When I was a CIO in midsize enterprises before I joined
Gartner a little more than a year ago, I had to deal with a highly customized
ERP system. Users insisted on customizations that basically only prevented them
from doing one more click. The vendor (I don’t tell you who it was, because the
pattern is / was the same over the entire industry) was more than happy to provide
any customization our users thought of. And don’t get me wrong: this was hard
coded. DLLs (if you remember those) were altered (re-compiled) and after almost
a decade we accumulated close to 150 big and small customizations.
But why would that hurt us? Well, we basically weren’t able
to update our ERP system to the latest version without immense investment. It
was a Catch-22. The new version could eliminate the customization but due to
the customization we could not upgrade to the latest version.
In my conversations as a Gartner analyst with CIOs in
midsize organizations, often with IT teams of less than 20 people, all
versatilists, I learned that this is still the case in many organizations.
However, with the need for business model changes, implementing and integrating
latest technology can fail if the ERP system has been customized to an extent
where it cannot move anymore.
So, what did I do to move away from this massive
customization? As you may guess, talking to users and super users and convince
them of the benefits of reducing customization resulted in two reactions: when
they were not affected they were fine with that. But if they were affected they
would heavily oppose the plan. “I cannot work without this customization and IT
will be responsible if we lose orders [don’t get our work done | upset the
customer you get the picture] as a result!” It was even difficult to explain
the overall result for the entire organization. Silo-thinking is distinct in
family owned businesses in manufacturing.
I was lucky, though. Finance desperately needed a patch in
the software. There were more than 30 customizations involved. That meant that
before we were able to deploy the patch more than 30 customizations needed to
be scrutinized, adapted and tested. Since we also needed specialists from the
vendor it took two weeks until we were able to install the patch with the CFO
knocking on my door every second day.
I prepared a presentation for our monthly ERP super-user
meeting and made the case. Almost everyone was affected on one way or another,
at least for testing. So the mood changed. Now I had a clear case and almost
everyone was eager to support the new initiative: “Clean Up ERP Customization”.

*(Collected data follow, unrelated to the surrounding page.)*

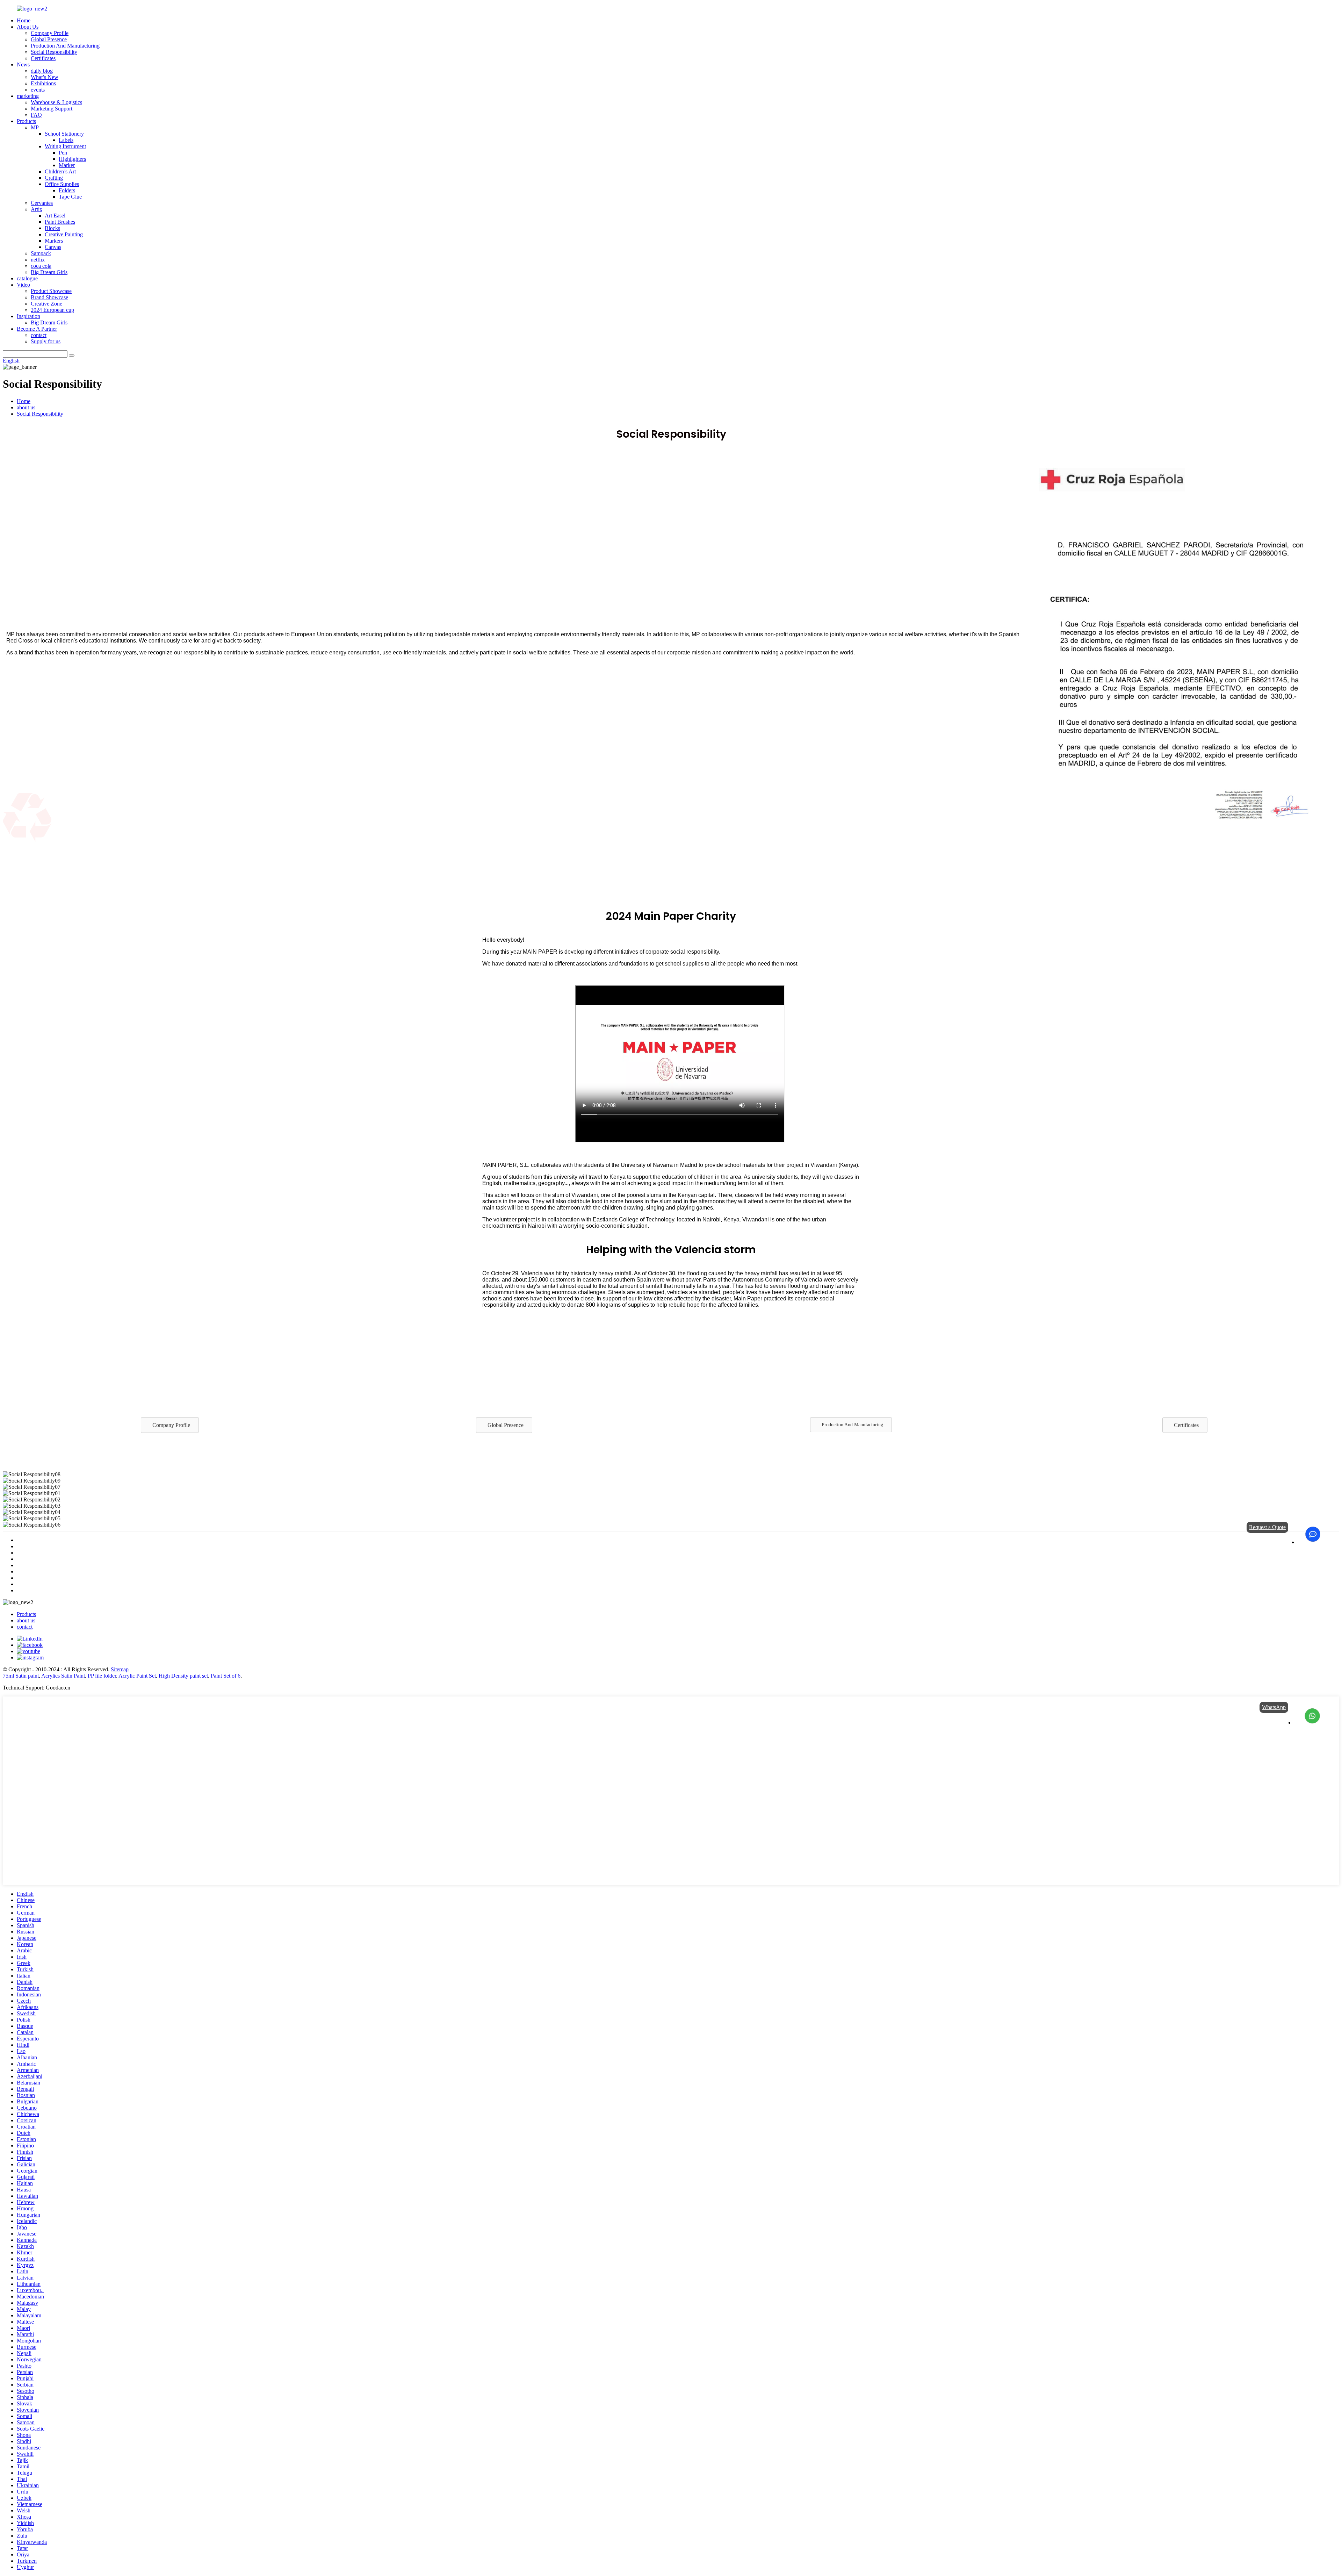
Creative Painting (64, 234)
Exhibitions (43, 83)
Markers (54, 241)
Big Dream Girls (49, 272)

We then identified all customizations, clustered them in
“easy to remove”, “medium effort” and “high effort”. We then made a plan to
eliminate 90% of all customizations within the next 12 months. Quire a few
customizations were redone as “extensions” that would not affect the updating
After that was achieved we updated to the latest version of
the system. On this update we spent only 20% of what we had to spend on the
last update with all the customizations in place. As a result we became more
agile and flexible using latest functionalities of the ERP system.
What is your approach? Is your organization faced with
similar challenges? Love to hear your opinion on that.